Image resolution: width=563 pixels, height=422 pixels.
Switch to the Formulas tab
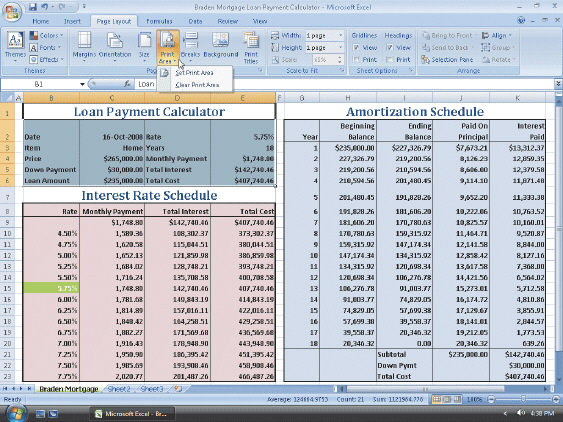point(159,22)
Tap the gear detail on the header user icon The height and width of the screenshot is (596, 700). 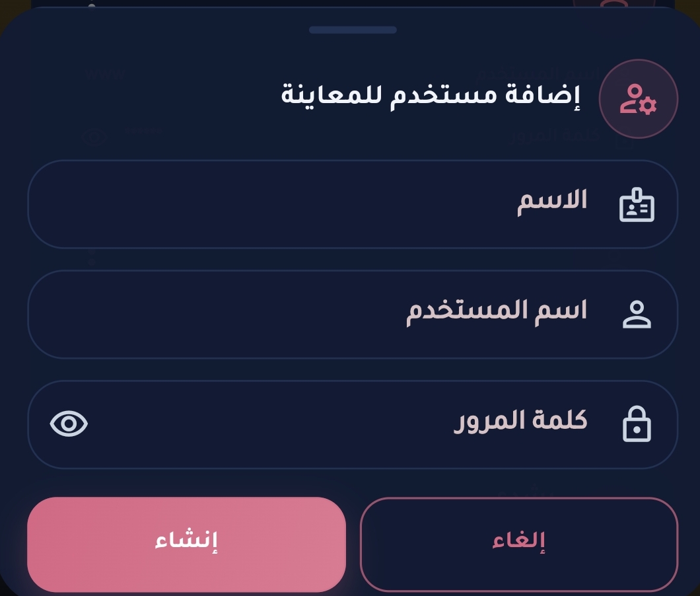tap(648, 106)
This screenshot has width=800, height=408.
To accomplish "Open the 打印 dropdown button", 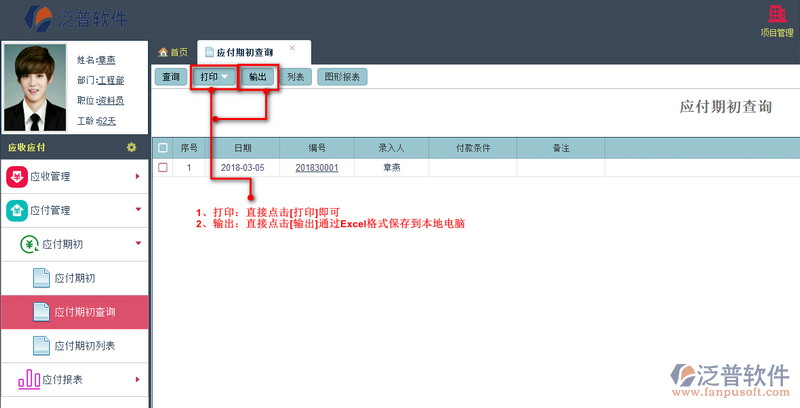I will (215, 76).
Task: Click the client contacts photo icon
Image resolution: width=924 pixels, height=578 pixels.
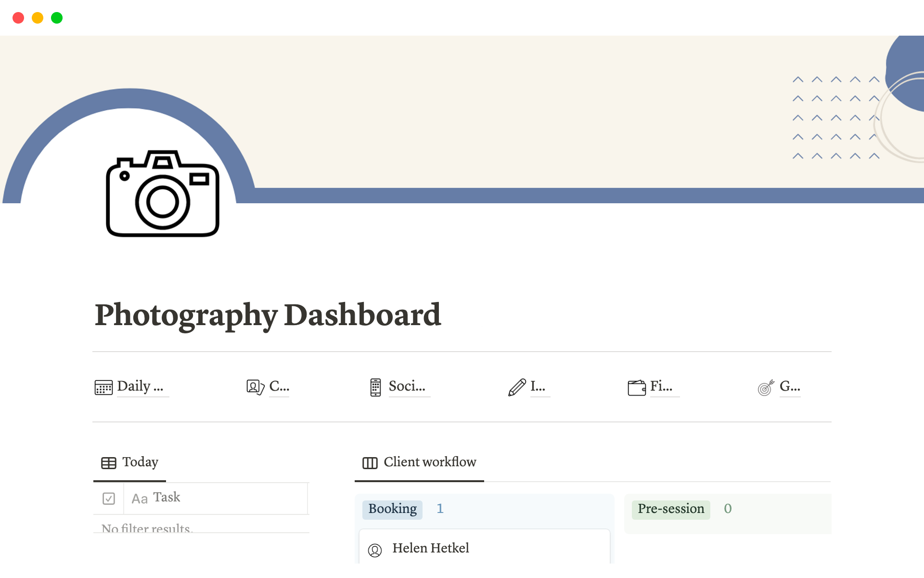Action: coord(256,387)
⁂
◆ **WHAT TO PRODUCE**
The lines from the one containing "Image resolution: width=924" through the last line above are to be repeated exactly, and only those. Any pictures must be left out.

◆ **RESPONSE TO THIS EXERCISE**
Image resolution: width=924 pixels, height=578 pixels.
Action: coord(256,387)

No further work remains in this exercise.